**PROBLEM DESCRIPTION:**
Where in the data below does the word "will" appear? Copy every line that has it.

**THE RECORDS:**
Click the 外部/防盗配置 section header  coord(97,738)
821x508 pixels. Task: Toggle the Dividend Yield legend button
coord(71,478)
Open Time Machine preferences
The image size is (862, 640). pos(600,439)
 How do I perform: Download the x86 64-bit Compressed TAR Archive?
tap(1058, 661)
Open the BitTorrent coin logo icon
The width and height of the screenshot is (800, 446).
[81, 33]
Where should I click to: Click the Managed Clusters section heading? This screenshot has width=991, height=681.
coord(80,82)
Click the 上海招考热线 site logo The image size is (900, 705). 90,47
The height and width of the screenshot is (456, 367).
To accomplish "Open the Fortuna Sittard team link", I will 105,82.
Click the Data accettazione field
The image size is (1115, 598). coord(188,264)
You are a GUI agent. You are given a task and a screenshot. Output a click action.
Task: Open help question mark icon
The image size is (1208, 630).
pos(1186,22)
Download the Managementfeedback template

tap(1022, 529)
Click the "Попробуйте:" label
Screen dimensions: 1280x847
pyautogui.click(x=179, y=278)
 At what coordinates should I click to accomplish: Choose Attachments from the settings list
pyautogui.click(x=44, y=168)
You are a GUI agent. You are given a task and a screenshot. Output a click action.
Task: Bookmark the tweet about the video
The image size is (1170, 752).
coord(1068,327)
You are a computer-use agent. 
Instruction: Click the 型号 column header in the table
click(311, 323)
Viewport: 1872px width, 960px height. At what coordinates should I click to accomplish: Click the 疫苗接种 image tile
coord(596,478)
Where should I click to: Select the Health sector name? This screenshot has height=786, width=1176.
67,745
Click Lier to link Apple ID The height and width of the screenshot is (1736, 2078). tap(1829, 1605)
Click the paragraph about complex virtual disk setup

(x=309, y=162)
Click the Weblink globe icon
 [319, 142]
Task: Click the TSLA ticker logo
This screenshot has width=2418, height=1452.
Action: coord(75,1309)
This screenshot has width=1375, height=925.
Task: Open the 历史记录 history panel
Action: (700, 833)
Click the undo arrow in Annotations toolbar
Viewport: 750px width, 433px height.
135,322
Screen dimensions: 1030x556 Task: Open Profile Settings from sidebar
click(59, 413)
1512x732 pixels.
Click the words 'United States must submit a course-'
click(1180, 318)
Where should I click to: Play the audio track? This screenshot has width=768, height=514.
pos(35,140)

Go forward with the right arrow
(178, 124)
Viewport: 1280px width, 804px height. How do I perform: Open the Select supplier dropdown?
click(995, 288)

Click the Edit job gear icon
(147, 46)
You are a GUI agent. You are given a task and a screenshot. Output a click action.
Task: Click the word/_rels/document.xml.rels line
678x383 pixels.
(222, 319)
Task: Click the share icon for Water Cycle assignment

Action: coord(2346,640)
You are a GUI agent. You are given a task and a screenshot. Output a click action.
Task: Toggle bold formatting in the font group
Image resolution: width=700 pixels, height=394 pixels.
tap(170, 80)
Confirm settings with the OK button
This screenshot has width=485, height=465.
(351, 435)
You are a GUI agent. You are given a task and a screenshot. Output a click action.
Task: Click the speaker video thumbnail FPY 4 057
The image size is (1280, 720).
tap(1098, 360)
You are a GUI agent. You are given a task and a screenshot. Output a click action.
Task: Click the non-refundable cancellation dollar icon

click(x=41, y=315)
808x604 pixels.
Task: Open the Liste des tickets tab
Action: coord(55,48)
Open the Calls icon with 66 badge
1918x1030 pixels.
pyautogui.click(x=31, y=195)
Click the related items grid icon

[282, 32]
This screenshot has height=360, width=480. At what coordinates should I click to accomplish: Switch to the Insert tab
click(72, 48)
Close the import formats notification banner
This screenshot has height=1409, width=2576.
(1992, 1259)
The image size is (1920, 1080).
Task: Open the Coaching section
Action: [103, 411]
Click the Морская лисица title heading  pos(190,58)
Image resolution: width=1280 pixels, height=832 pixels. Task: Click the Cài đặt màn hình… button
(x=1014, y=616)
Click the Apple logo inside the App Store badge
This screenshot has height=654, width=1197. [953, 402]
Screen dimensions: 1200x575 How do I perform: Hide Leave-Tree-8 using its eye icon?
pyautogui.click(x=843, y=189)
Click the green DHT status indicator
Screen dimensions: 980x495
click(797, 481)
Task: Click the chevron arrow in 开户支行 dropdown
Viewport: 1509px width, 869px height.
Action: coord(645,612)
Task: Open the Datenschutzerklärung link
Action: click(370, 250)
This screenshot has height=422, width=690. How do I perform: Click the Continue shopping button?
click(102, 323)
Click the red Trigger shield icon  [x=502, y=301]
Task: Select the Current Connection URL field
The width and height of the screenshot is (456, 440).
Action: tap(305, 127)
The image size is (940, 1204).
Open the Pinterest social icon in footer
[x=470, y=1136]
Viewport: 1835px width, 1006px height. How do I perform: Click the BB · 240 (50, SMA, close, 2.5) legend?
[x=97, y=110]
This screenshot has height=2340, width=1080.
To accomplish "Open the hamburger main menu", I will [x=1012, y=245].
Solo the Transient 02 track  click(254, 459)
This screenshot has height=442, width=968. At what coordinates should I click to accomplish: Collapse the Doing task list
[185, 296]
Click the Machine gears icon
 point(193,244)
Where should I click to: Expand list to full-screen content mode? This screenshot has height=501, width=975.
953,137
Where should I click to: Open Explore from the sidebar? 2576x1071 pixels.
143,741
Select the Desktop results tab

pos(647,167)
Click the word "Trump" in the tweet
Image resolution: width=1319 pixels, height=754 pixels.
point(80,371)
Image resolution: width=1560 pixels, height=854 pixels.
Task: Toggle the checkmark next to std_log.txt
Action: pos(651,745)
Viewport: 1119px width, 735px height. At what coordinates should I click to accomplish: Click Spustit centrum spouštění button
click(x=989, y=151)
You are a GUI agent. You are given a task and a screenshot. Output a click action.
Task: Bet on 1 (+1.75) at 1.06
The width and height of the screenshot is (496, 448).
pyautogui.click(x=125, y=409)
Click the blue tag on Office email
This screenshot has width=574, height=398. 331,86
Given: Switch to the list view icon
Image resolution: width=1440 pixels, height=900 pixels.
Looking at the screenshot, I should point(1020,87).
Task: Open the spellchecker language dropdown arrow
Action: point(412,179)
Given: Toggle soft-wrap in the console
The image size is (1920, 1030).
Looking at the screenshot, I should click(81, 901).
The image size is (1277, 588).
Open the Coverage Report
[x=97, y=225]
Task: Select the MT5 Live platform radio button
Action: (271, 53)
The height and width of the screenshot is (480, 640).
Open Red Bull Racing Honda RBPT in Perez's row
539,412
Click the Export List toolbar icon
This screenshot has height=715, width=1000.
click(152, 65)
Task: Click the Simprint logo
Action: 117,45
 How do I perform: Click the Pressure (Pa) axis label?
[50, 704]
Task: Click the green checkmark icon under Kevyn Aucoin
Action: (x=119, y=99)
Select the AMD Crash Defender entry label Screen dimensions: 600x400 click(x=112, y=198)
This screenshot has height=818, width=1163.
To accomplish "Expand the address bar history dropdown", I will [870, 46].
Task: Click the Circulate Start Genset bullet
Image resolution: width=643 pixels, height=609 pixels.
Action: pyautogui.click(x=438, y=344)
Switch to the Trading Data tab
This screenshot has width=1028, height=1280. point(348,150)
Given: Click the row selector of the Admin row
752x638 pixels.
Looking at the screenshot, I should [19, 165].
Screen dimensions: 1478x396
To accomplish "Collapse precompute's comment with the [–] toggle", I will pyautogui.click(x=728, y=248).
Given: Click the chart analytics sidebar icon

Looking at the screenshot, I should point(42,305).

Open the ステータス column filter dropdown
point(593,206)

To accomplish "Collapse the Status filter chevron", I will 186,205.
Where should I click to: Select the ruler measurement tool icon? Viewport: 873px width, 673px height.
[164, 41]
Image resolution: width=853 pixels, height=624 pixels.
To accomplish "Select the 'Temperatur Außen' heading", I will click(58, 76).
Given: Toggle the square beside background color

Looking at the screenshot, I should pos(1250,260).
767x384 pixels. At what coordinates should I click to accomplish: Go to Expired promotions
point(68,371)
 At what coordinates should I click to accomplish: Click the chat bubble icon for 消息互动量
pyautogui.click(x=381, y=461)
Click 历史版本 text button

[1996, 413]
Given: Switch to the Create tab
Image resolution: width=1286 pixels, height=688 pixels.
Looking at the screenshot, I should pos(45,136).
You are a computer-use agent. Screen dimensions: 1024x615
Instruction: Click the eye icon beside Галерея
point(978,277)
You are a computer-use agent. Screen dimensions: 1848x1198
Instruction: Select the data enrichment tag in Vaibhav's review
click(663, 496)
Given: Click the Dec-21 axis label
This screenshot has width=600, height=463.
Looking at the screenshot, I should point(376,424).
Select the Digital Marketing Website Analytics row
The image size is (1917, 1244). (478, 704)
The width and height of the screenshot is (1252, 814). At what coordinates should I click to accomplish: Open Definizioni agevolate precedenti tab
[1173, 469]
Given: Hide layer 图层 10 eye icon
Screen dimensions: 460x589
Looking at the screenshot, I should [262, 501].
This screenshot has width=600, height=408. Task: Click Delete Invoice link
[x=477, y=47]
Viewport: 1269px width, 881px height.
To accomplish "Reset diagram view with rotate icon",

**WORKED SOLUTION:**
To accomplish "Open the Fortuna Sittard team link", I will 105,82.
To accomplish "Open the hamburger main menu", I will [x=1012, y=245].
To accomplish "Expand the address bar history dropdown", I will [870, 46].
To accomplish "Collapse precompute's comment with the [–] toggle", I will pyautogui.click(x=728, y=248).
To accomplish "Collapse the Status filter chevron", I will 186,205.
To accomplish "Select the 'Temperatur Außen' heading", I will click(58, 76).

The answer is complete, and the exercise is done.